У вас практически в каждом фильме новые актеры. Почему так?
Скорсезе, который огромный режиссер, его судьба всегда была связана с огромными актерами. Я думаю, что в фильме это не нужно. Каждый фильм — это новая жизнь, новое искусство, новая авантюра. И это не дает такого большого коммерческого эффекта. Но это всегда был эксперимент, каждый фильм, над которым я работал. Менее успешными, более успешными.
В «Черной кошке-белом коте», там в основном не актеры?

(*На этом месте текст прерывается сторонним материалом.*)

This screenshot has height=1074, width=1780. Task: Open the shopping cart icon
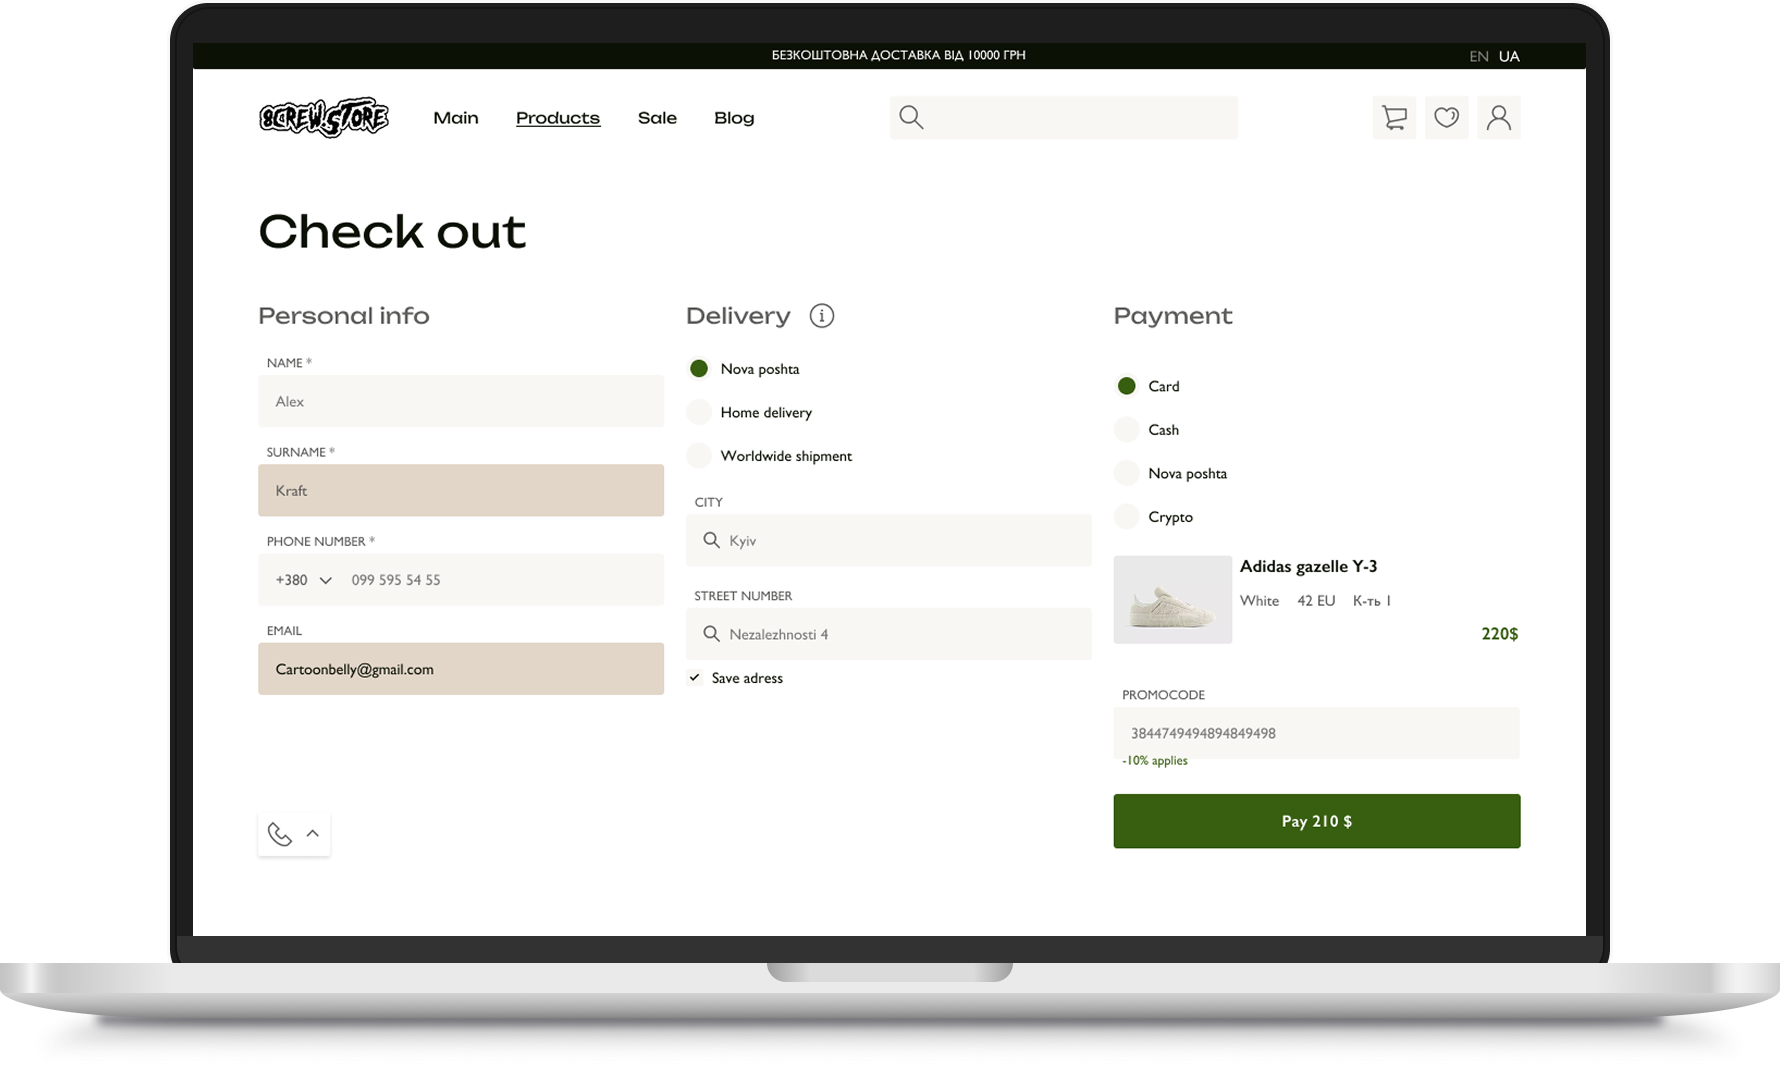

Там один актер. Бандит, который
Барон цыганский. Как было снимать цыган?
Это было самоубийством. Потому что они ничего не знали. Это были типы, характеры. Нам нужно было только солнце и время. И эта культура, которую я обожаю. Потому что это самая странная культура на свете. Потому что если у цыгана в руках мобильный телефон, это чудо. Сейчас все изменилось. И не так ловко я могу сейчас найти деньги на мои фильмы. У меня не так много денег, чтобы сейчас работать на съемках. Но у меня три сценария. Над одним из них я буду работать в конце этого года.
Преступление и наказание?
Преступление и наказание у меня это сейчас называется «Наказание без преступления». Это французский проект. Комбинация князя Мышкина и Раскольникова. В одном человеке.
Он убивает старуху?
Там нет старухи. Там гангстер, которого он убивает. там такая история, как у Мышкина. Любовь к жене, которая его не выбрала, потому что не хотела изменить его жизнь. История в том, что соединение Мышкина и Раскольникова сделано в очень деликатной форме.
Есть какое-то понимание, когда это можно начать снимать?
В следующем году.
Кто будет играть главную роль?
Сербские актеры, французские, русские. Главный герой отсюда, серб. Настасью Филипповну тоже сербка. Но Порфирия Петровича можно. Это такой новый характер. Я изменил многое в нем. И он будет русским.